After the columns are constructed, the :meth:`BinTableHDU.from_columns` class
method can be used to construct a table HDU. We can either go through the
column definition object::

    >>> coldefs = pyfits.ColDefs([c1, c2, c3, c4, c5])
    >>> tbhdu = pyfits.BinTableHDU.from_columns(coldefs)

or directly use the :meth:`BinTableHDU.from_columns` method::

    >>> tbhdu = pyfits.BinTableHDU.from_columns([c1, c2, c3, c4, c5])

.. note::

    Users familiar with older versions of PyFITS will wonder what happened
    to :func:`pyfits.new_table`.  It is still there, but is deprecated.
    :meth:`BinTableHDU.from_columns` and its companion for ASCII tables
    :meth:`TableHDU.from_columns` are the same as :func:`pyfits.new_table`
    in the arguments they accept and their behavior.  They just make it more
    explicit what type of table HDU they create.

A look of the newly created HDU's header will show that relevant keywords are
properly populated::

    >>> tbhdu.header
    XTENSION = 'BINTABLE'                      / binary table extension
    BITPIX   =                               8 / array data type
    NAXIS    =                               2 / number of array dimensions
    NAXIS1   =                            4025 / length of dimension 1
    NAXIS2   =                               4 / length of dimension 2
    PCOUNT   =                               0 / number of group parameters
    GCOUNT   =                               1 / number of groups
    TFIELDS  =                               5 / number of table fields
    TTYPE1   = 'target '
    TFORM1   = '10A '
    TTYPE2   = 'counts '
    TFORM2   = 'J '
    TUNIT2   = 'DN '
    TTYPE3   = 'notes '
    TFORM3   = '10A '
    TTYPE4   = 'spectrum'
    TFORM4   = '1000E '
    TTYPE5   = 'flag '
    TFORM5   = 'L '

.. warning::

    It should be noted that when creating a new table with
    :meth:`BinTableHDU.from_columns`, an in-memory copy of all of the input
    column arrays is created.  This is because it is not guaranteed that the
    columns are arranged contiguously in memory in row-major order (in fact,
    they are most likely not), so they have to be combined into a new array.

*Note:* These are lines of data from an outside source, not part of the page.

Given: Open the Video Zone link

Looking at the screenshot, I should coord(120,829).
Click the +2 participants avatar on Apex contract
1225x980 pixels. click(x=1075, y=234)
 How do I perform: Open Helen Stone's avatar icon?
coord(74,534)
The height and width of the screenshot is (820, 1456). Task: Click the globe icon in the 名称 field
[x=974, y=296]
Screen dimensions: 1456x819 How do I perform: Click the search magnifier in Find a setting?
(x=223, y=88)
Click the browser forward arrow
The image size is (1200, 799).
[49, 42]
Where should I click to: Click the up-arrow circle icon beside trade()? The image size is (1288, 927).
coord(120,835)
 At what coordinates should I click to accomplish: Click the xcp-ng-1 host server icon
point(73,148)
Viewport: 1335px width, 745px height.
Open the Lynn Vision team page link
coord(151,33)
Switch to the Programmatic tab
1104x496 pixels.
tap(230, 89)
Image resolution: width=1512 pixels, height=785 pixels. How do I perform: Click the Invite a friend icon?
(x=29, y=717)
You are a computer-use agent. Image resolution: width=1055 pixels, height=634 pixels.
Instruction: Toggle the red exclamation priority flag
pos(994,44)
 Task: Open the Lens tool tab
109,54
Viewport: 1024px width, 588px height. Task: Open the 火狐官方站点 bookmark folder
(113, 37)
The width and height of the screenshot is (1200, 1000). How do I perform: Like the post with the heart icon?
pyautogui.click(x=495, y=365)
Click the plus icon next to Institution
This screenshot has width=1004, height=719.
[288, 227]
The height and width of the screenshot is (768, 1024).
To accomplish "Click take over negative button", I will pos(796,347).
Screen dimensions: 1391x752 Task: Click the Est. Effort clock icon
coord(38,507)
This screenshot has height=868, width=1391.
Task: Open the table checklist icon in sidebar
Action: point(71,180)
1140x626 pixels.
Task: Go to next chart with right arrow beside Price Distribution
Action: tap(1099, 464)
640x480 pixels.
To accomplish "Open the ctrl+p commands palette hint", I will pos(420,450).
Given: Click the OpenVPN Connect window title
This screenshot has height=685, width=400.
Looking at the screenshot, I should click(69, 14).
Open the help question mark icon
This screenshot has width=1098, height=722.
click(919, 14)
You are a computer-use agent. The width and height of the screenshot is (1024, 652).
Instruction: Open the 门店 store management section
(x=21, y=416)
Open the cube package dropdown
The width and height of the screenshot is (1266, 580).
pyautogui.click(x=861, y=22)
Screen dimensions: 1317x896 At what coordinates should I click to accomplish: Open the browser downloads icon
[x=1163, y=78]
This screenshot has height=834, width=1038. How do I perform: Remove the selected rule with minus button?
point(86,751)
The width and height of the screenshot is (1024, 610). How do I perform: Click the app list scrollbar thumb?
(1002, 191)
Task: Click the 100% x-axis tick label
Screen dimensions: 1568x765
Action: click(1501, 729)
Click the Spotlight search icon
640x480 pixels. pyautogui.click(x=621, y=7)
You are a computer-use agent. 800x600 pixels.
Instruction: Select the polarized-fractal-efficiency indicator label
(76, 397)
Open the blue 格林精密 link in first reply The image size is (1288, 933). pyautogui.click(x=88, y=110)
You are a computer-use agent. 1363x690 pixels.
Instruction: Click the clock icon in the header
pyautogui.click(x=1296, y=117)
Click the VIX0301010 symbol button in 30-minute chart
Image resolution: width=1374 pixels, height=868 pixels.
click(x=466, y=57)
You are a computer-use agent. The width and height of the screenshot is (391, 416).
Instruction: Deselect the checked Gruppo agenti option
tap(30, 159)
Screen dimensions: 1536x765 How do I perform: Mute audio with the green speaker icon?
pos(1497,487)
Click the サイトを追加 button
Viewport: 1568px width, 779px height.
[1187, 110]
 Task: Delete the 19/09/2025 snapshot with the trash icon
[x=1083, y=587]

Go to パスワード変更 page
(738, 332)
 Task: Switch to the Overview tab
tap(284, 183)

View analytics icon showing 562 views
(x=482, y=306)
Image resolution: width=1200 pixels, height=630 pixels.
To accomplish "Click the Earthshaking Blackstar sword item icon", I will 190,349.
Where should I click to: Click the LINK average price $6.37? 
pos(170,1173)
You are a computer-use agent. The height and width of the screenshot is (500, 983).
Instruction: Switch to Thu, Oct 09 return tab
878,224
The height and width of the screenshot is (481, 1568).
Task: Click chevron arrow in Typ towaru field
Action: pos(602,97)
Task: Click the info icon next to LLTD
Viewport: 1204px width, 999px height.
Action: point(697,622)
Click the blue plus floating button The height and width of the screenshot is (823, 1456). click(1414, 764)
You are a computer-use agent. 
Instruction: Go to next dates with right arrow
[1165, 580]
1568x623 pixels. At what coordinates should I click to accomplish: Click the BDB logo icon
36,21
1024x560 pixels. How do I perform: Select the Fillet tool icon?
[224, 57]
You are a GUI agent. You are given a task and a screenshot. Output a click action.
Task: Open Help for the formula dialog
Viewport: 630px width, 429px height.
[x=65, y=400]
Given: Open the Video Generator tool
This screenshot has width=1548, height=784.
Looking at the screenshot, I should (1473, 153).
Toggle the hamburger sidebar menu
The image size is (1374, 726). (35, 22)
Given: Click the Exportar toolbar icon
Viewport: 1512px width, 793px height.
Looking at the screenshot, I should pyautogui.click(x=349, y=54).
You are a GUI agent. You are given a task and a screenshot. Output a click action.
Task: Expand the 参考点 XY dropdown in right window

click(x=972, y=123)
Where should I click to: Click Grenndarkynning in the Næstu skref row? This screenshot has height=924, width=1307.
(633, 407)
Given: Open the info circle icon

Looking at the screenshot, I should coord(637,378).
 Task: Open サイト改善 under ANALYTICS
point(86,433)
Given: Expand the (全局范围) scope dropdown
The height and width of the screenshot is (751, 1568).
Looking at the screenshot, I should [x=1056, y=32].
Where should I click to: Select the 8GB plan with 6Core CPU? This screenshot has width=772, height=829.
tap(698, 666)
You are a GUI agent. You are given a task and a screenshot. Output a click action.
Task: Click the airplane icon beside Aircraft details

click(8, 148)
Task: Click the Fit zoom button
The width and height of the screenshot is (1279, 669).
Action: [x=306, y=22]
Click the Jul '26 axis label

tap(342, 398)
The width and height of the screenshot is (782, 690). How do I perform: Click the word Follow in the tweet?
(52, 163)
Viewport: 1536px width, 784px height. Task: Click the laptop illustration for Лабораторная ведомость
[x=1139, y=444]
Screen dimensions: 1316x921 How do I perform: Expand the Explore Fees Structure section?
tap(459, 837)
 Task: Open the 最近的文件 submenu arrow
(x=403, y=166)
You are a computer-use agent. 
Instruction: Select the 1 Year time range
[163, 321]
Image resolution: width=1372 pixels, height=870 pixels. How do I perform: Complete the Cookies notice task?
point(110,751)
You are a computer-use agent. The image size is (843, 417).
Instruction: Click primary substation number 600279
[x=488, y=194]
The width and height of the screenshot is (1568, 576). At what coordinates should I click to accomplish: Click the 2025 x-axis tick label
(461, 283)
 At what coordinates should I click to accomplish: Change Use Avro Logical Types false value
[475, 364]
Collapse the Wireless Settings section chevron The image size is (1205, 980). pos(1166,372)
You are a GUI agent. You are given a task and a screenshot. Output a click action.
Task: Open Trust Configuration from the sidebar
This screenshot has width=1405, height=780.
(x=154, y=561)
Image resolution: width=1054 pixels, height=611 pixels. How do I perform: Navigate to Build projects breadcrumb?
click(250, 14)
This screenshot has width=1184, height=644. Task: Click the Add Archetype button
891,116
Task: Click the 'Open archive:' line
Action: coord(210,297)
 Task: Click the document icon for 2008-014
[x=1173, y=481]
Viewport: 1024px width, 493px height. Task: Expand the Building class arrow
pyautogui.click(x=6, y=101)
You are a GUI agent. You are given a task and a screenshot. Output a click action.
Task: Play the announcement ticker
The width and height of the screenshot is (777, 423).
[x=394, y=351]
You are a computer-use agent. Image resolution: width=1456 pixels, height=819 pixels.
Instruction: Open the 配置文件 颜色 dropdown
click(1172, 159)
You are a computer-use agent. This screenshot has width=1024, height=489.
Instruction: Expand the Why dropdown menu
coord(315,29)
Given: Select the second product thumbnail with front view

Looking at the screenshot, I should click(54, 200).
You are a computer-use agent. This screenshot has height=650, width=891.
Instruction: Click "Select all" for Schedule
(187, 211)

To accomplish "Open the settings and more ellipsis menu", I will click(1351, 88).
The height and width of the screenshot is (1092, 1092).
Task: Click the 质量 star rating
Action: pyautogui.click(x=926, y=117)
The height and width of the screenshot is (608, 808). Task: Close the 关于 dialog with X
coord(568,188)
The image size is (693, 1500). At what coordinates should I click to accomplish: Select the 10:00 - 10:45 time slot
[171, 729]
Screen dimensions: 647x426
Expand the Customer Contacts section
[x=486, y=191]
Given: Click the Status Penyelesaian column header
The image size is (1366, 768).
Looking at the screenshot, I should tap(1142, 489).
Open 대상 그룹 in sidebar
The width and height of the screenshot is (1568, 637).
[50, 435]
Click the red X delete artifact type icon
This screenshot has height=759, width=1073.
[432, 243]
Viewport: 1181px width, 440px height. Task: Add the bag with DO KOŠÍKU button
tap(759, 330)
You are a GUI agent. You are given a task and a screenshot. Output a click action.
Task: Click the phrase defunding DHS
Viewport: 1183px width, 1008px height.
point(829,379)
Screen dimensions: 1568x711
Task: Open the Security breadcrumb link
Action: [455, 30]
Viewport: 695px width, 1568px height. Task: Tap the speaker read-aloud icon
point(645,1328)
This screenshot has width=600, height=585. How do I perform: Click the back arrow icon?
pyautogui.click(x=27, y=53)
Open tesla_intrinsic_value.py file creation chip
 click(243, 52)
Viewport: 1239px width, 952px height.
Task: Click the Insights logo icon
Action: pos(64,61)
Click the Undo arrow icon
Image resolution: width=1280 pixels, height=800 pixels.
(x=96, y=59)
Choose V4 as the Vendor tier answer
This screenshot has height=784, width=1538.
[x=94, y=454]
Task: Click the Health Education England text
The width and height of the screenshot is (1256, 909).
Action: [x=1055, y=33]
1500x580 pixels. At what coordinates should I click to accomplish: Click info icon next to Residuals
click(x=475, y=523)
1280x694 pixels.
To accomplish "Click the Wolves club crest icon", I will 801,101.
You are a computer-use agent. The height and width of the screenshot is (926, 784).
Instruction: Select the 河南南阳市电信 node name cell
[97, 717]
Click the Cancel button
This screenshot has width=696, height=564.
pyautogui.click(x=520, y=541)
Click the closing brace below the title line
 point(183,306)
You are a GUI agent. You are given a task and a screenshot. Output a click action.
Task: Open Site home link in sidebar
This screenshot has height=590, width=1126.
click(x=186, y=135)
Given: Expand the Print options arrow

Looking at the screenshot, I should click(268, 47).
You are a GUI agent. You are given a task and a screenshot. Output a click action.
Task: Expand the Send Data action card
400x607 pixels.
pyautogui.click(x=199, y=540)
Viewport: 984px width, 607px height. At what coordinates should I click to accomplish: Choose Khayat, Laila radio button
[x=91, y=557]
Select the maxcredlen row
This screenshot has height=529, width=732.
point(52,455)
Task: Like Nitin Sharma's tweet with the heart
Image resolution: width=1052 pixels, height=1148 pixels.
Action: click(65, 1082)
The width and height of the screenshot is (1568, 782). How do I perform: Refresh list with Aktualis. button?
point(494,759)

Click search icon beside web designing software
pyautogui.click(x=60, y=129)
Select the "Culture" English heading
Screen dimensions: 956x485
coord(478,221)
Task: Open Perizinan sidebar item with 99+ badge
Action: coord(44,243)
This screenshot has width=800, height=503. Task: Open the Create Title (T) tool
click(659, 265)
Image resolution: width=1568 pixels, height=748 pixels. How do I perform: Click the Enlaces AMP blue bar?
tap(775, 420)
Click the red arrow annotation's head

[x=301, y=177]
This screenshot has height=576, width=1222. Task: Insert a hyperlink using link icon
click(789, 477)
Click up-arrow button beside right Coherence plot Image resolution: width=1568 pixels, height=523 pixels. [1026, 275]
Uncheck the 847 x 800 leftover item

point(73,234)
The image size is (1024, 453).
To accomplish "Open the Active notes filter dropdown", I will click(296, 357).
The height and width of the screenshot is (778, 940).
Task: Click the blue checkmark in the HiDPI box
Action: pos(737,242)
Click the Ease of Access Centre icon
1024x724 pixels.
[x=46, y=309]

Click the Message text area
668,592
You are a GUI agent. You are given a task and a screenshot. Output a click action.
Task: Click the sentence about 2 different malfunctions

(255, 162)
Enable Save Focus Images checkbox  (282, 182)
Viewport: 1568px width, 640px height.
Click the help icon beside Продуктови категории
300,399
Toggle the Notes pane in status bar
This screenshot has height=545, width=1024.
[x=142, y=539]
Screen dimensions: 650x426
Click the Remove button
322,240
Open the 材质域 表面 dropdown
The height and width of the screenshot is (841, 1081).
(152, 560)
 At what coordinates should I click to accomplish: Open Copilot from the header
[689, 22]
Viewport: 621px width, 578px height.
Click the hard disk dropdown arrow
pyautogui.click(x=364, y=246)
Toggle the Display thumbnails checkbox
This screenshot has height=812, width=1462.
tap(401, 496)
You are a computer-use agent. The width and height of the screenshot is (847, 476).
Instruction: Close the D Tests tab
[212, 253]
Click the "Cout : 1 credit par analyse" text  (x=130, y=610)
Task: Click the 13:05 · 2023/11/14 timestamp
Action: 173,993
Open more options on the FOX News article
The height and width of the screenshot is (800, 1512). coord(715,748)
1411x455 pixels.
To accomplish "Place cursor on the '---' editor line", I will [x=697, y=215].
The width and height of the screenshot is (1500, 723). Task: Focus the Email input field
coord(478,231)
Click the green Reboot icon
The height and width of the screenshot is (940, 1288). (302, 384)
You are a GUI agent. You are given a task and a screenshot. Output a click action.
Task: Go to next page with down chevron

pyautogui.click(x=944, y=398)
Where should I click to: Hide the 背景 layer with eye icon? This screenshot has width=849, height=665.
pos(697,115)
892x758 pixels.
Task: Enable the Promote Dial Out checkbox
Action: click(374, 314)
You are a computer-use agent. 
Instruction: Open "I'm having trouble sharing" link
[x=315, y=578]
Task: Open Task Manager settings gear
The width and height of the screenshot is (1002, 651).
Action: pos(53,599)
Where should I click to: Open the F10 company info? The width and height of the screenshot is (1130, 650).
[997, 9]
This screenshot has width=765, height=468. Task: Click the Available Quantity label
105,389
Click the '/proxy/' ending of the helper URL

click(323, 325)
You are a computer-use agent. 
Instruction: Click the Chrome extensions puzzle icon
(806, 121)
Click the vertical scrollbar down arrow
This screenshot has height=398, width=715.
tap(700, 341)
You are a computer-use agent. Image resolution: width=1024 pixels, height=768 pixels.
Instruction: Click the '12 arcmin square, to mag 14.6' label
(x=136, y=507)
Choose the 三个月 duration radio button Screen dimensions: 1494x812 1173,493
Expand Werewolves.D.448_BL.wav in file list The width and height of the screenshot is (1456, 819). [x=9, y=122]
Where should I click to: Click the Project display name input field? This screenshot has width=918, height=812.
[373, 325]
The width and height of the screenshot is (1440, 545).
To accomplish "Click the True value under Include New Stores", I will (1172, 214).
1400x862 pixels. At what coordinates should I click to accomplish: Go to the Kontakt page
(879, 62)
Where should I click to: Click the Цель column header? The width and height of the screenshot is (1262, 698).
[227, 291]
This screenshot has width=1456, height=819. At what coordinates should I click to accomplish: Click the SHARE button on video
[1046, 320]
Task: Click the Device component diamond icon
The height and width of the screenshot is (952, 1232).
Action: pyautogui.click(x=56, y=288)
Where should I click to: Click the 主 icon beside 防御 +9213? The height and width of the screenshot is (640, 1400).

However, if the array data *is* already contiguous in memory, such as in an
existing record array, a kludge can be used to create a new table HDU without
any copying.  First, create the Columns as before, but without using the
``array=`` argument::

    >>> c1 = Column(name='target', format='10A')

Then call :meth:`BinTableHDU.from_columns`::

    >>> tbhdu = pyfits.BinTableHDU.from_columns([c1, c2, c3, c4, c5])

This will create a new table HDU as before, with the correct column
definitions, but an empty data section.  Now simply assign your array directly
to the HDU's data attribute::

    >>> tbhdu.data = mydata

In a future version of PyFITS table creation will be simplified and this
process won't be necessary.